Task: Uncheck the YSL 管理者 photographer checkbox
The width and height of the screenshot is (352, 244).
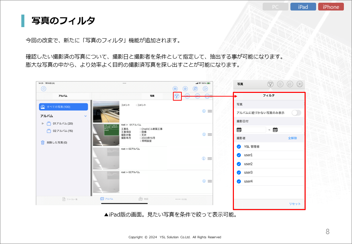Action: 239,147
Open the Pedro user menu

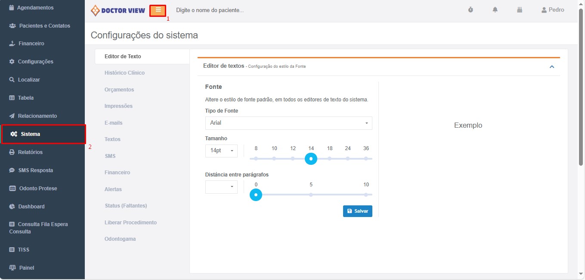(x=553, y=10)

================================

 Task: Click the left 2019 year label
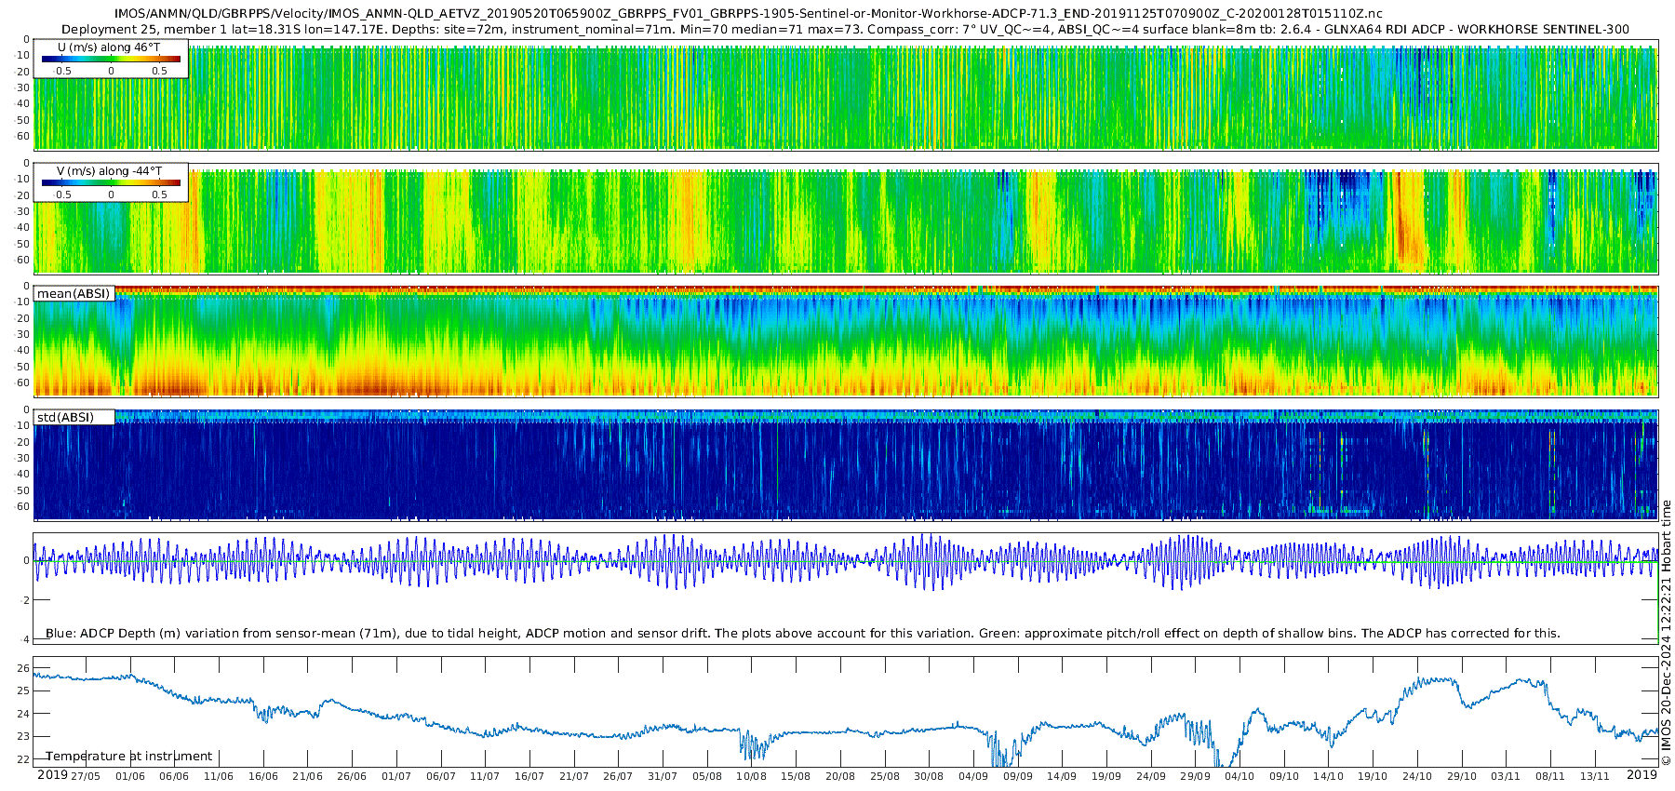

================================

- [WHAT NEEDS TO BE DONE] Where a line of the material holds the word "Task", copy that line.

- [PROBLEM SOLUTION]
Task: Uncheck the YSL 管理者 photographer checkbox
 Task: Click the left 2019 year label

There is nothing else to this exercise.